======== Trecho da página

A escola de samba Imperatriz Leopoldinense, do Rio de Janeiro, divulgou nesta sexta-feira, da 13, uma nota oficial para tentar esclarecer a polêmica criada em torno do tema escolhido para seu desfile neste ano. Trechos da letra do samba-enredo ‘Xingu, o clamor que vem da floresta’, que defende os indígenas, e as fantasias de uma das alas da agremiação – denominada “Fazendeiros e seus agrotóxicos” – desagradaram setores do agronegócio, que emitiram notas de repúdio. O senador ruralista Ronaldo Caiado (DEM-GO) chegou até a propor a realização de uma sessão temática para descobrir os financiadores da Imperatriz e “os interesses em denegrir o agronegócio”.
A nota da escola de samba, assinada por seu presidente, Luiz Pacheco Drumond, afirma que a Impeatriz foi alvo de uma campanha difamatória ao denunciar o uso irresponsável de agrotóxicos. “Embora não seja nossa intenção generalizar, importantes pesquisas científicas apontam os diversos males que o agrotóxico traz para o solo, para o alimento e consequentemente para a saúde de quem o consome’, diz o texto.
Além disso, o comunicado afirma que o trecho do samba-enredo que diz “o Belo Monstro rouba a terra de seus filhos, destrói a mata e seca os rios” é um posicionamento contra a construção da usina hidrelétrica de Belo Monte. “Não é uma referência direta, portanto, ao agronegócio, como alguns difundiram”, afirma a nota.

================

→ **Exercício curto 1**
Troque "screenshot" por "image" nas entradas, do início delas até a linha com "click(100, 40)", sem alterar mais nada. Deixe as imagens fora da resposta.

======== Conteúdo dos dados

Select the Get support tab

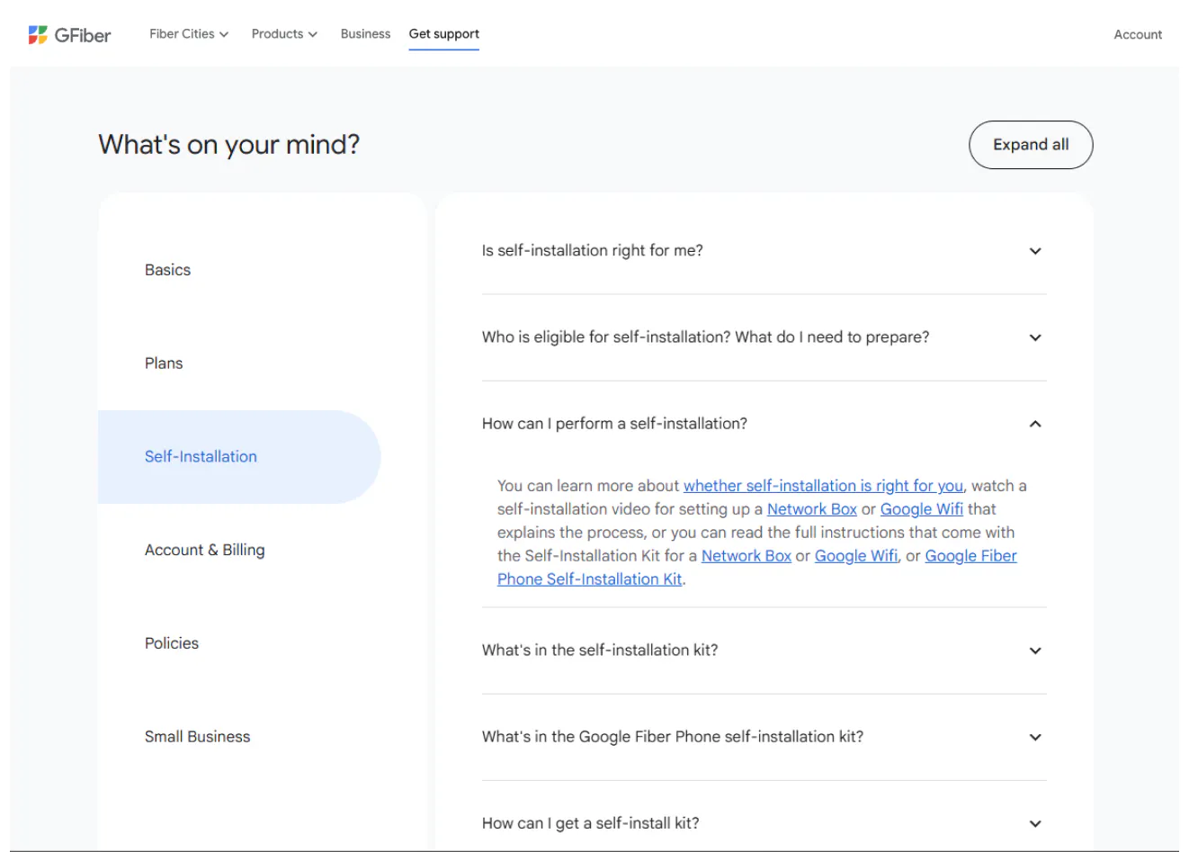(x=443, y=34)
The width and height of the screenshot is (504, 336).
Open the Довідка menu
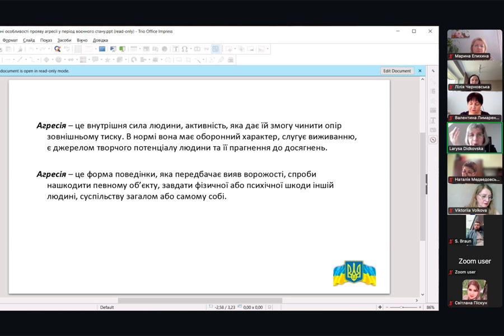click(100, 40)
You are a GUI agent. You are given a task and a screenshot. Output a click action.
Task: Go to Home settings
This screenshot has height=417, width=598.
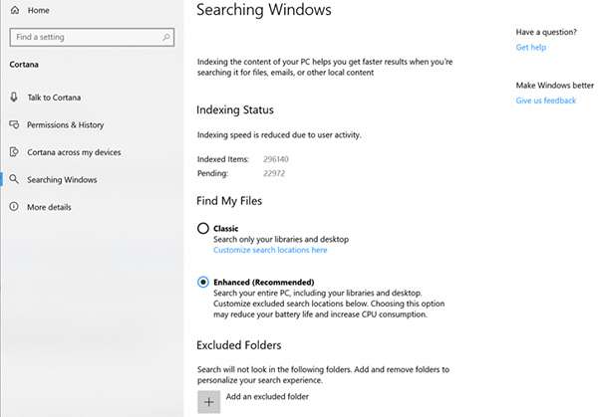pos(39,10)
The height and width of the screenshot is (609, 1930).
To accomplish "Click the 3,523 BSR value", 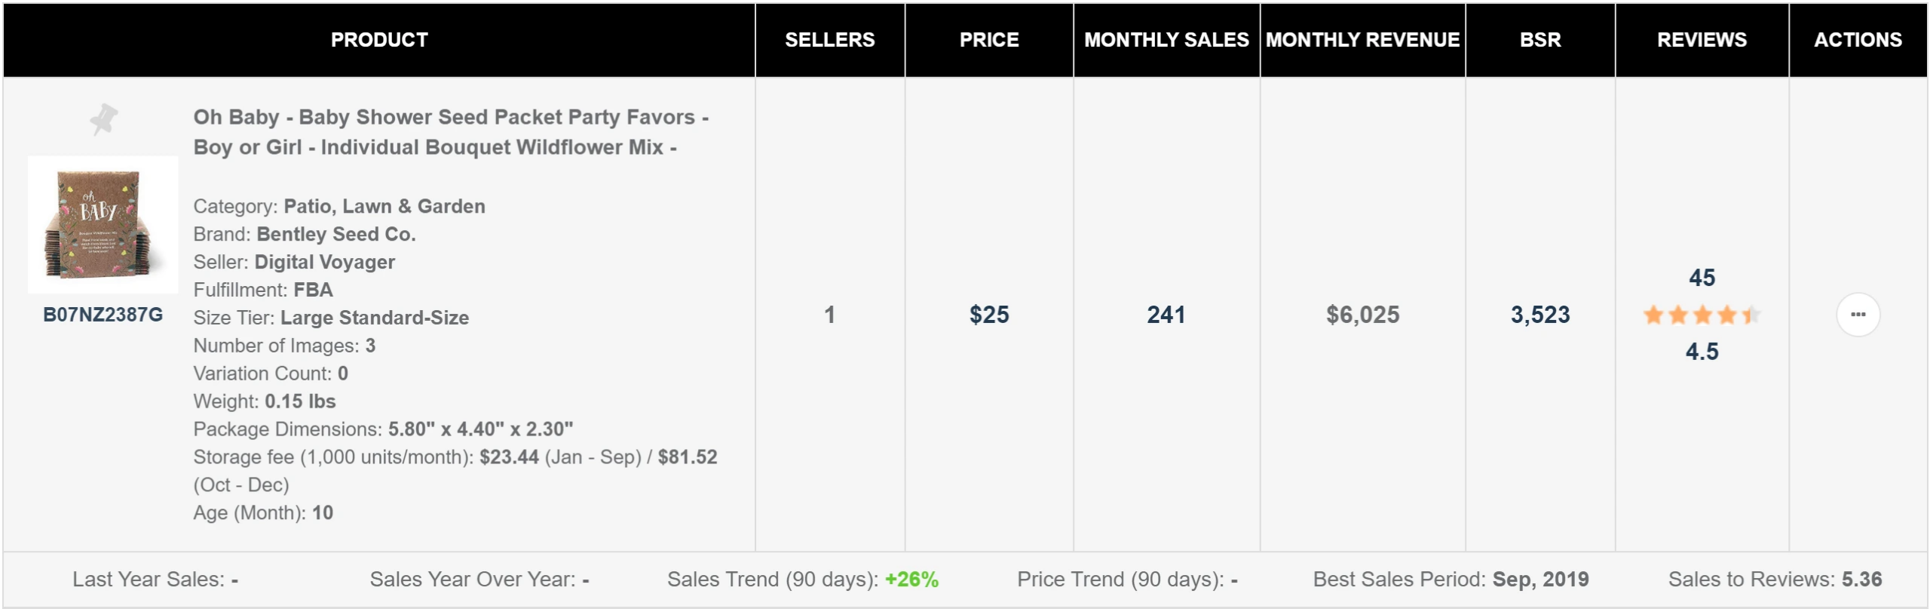I will pyautogui.click(x=1540, y=315).
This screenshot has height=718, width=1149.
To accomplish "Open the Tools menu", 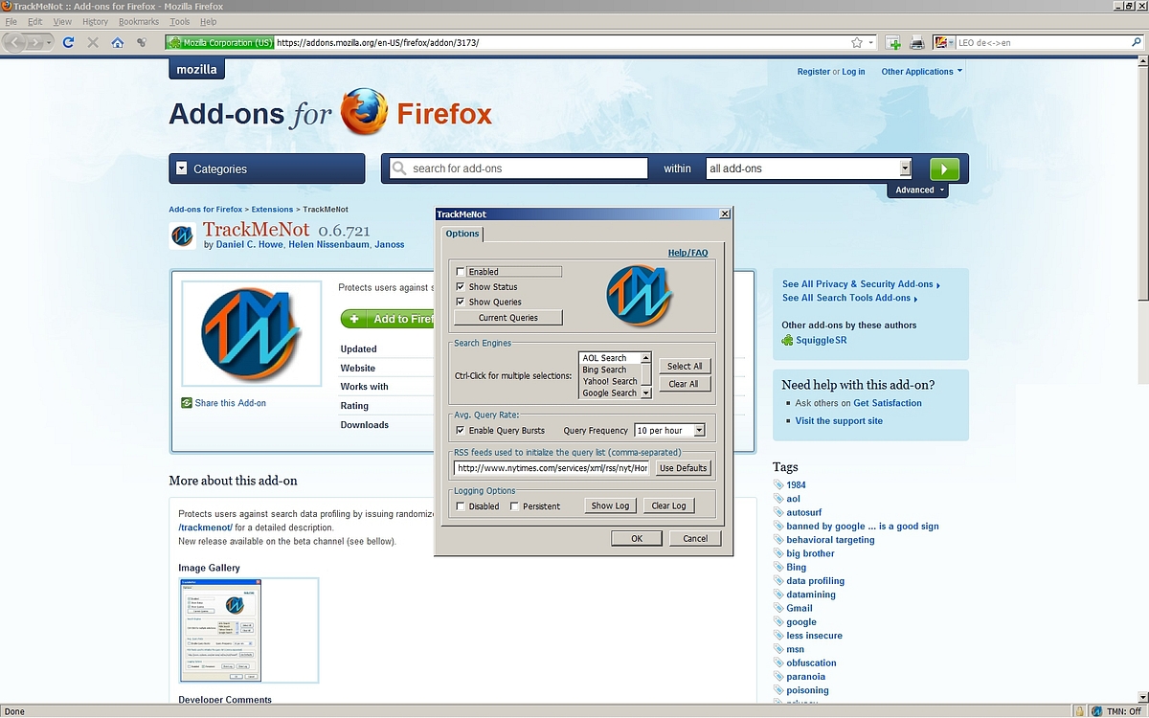I will (179, 21).
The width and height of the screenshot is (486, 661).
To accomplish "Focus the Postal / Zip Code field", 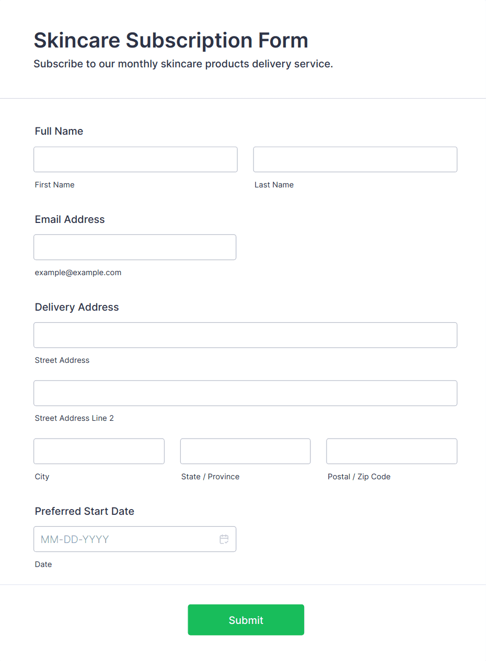I will point(392,451).
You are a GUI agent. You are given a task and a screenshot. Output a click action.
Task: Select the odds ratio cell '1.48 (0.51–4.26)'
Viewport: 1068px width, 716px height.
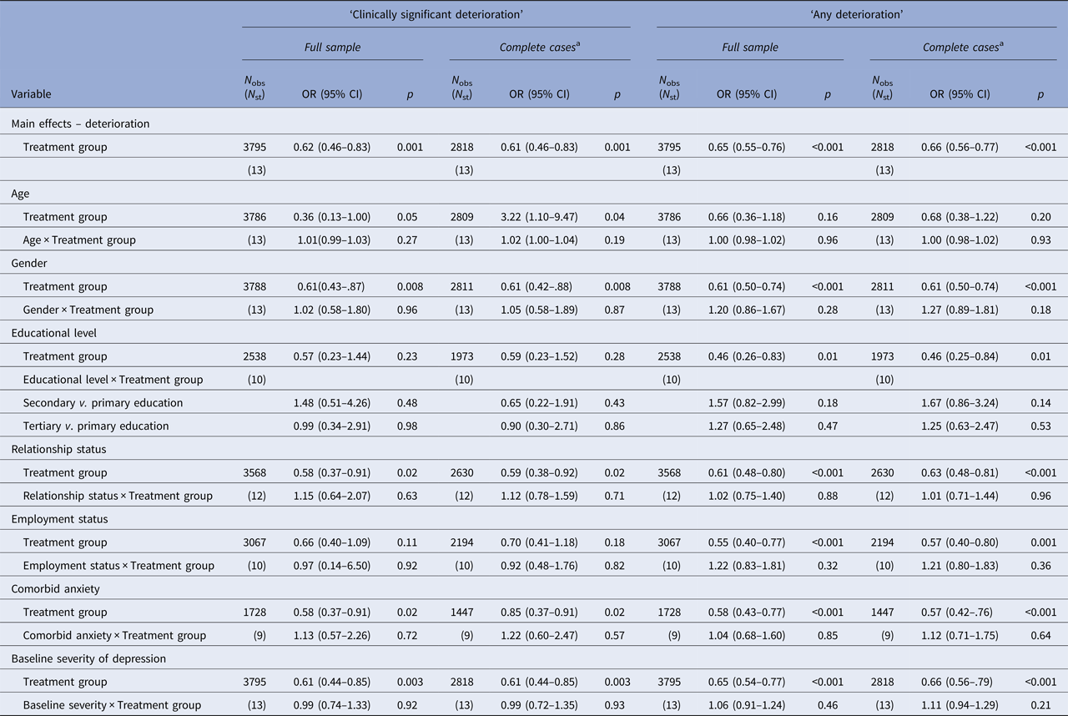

================

→ **Exercício curto 2**
Resuma em duas frases o texto sobre a nota da Imperatriz Leopoldinense.

→ **Resposta correta 1**
Select the Get support tab

(x=443, y=34)
The width and height of the image is (504, 336).
Open the Довідка menu
click(100, 40)

→ **Resposta correta 2**
A Imperatriz Leopoldinense divulgou uma nota oficial sobre a polêmica em torno do tema de seu desfile, cujo samba-enredo defende os indígenas e cuja ala "Fazendeiros e seus agrotóxicos" desagradou setores do agronegócio. A nota, assinada pelo presidente Luiz Pacheco Drumond, afirma que a escola foi alvo de uma campanha difamatória ao denunciar o uso irresponsável de agrotóxicos e que o trecho sobre o "Belo Monstro" é um posicionamento contra a usina de Belo Monte, não uma referência direta ao agronegócio.